(Collected data)
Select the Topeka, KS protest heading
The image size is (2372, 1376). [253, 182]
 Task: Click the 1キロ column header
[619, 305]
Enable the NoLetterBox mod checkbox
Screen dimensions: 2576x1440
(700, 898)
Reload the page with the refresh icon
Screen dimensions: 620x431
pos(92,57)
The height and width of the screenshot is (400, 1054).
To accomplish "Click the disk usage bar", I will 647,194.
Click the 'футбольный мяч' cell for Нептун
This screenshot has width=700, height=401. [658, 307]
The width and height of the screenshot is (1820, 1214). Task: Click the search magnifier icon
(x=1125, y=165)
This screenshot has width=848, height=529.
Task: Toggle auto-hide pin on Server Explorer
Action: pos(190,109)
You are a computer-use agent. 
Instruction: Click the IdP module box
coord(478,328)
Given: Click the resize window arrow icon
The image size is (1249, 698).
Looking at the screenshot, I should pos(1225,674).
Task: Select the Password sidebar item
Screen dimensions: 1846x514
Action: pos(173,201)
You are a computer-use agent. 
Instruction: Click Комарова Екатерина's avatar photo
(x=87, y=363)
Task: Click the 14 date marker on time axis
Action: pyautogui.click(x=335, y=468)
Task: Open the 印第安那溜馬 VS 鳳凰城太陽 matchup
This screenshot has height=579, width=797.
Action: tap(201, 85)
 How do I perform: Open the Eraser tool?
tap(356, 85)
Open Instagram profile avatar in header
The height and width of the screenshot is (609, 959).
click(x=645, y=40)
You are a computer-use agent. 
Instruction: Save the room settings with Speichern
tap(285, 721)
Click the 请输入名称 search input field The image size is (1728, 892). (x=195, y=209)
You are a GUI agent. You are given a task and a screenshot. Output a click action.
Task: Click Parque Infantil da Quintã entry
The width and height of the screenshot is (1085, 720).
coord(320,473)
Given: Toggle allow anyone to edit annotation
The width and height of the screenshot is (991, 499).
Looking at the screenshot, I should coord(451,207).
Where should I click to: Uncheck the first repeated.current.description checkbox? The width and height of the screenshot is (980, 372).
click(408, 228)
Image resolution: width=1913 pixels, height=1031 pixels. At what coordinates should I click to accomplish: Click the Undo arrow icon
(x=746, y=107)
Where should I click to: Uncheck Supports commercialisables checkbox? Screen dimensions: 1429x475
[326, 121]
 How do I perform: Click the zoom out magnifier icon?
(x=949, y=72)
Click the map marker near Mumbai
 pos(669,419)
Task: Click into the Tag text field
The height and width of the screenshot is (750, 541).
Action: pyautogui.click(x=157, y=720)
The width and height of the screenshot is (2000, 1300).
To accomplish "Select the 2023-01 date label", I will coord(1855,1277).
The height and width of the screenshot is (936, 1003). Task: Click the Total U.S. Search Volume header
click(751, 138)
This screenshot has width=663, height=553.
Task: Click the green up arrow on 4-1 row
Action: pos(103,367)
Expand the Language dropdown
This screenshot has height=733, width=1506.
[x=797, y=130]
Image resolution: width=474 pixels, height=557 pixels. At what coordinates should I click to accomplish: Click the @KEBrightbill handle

- [Task objective]:
Return only the count of lines in the records that hold the word "field".

- [Reply to the exercise]:
2